Ironically, reading this warning through AI embodies exactly the behaviour the article fears might disappear. But here lies the distinction: using AI as a tool for interrogation, not substitution. By asking follow-up questions, seeking all sides of an argument, and qualifying answers, one preserves the habits of critical thinking and active engagement. AI becomes an interactive partner, prompting reflection rather than replacing it. Preservation of curiosity — and the web’s intellectual richness — depends not on abstaining from AI, but on using it with vigilance, discernment, and a willingness to probe deeper than the first answer it provides.
Viewed this way, AI may not spell the end of the web but its transformation. The sprawling landscape of pages may evolve into a lattice of conversations, mediated by intelligent systems but animated by human questions, scepticism, and moral reflection. Survival of the web depends on whether users insist on curiosity over convenience, engagement over automation. It depends on whether we continue to ask: Where did this knowledge come from? Who benefits from its presentation? What has been omitted? Machines can synthesize words, but they cannot yet replicate the moral and intellectual labour of wondering why those words matter.

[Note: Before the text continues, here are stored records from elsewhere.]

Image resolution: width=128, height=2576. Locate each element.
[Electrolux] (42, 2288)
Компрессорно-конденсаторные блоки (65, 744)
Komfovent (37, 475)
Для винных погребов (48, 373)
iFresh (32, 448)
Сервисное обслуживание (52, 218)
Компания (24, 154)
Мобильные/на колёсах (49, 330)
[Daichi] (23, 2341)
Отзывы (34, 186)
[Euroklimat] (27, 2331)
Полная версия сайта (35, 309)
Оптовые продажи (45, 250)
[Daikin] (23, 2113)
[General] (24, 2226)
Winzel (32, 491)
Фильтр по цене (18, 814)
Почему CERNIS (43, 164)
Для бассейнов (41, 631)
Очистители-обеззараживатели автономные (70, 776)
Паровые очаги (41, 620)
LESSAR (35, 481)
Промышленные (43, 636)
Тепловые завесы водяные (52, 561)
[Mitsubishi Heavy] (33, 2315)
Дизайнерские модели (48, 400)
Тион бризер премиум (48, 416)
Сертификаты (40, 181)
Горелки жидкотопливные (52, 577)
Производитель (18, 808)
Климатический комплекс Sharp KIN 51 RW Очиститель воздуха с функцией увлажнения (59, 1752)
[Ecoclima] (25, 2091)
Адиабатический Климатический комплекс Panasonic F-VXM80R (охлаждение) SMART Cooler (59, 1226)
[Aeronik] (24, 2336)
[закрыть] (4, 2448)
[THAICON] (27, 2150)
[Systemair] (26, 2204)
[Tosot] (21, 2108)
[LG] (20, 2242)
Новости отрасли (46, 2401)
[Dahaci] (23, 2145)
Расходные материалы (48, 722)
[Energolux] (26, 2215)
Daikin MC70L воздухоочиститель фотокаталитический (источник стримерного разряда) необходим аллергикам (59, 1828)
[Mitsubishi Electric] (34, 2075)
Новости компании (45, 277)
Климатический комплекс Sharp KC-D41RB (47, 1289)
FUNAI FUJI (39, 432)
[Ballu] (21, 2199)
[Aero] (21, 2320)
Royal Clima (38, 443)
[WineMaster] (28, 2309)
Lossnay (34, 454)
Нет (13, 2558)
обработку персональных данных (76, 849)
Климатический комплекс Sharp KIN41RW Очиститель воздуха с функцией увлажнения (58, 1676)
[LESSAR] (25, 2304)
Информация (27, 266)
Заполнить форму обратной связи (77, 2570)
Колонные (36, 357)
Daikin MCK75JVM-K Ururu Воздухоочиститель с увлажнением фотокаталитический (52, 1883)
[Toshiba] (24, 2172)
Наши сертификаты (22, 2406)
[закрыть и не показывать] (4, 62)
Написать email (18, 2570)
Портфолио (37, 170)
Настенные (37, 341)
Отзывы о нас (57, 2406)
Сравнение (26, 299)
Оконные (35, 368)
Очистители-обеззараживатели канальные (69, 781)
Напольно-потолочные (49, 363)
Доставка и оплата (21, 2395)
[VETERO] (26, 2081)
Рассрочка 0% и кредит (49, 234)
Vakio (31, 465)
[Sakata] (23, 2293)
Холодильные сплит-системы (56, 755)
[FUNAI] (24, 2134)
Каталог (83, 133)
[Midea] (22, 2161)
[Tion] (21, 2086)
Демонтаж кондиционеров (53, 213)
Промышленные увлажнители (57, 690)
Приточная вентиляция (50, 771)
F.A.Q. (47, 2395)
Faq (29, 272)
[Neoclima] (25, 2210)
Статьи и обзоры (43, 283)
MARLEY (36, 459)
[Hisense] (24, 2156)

In short, the web will not die at the hands of AI; it will die only if its users stop thinking. The technology challenges us, but it also offers an opportunity: to transform passive consumption into deliberate inquiry, to turn a warning into a call to action, and to ensure that curiosity remains the lifeblood of the digital commons. The threat is not the web itself, but the spirit of engagement that makes it meaningful. By interrogating, questioning, and balancing – and by understanding the limits of AI’s “vision” – we preserve that spirit, demonstrating that the human capacity for reflection remains, for now, irreducible.
Coda
And so the circle closes: the machine writes, the reader queries, the machine replies, and the reader wonders whether the wondering itself has been automated. Perhaps this is what Voltaire foresaw in jest – that if the truth does not exist, we will simply have to invent it – though he could hardly have imagined silicon doing the inventing. Yet invention, in all its ambiguity, remains a human art: the ability to doubt, to test, to laugh at the illusion even as we depend upon it. The web may flicker, morph, or narrow beneath the weight of automation, but the act of questioning – that restless, unprogrammable impulse – is what keeps it alive. If AI fills the blind spots, it is still up to us to notice the seams. And perhaps that is where the future of thought now resides: not in what the machine can see, but in what we still suspect it cannot.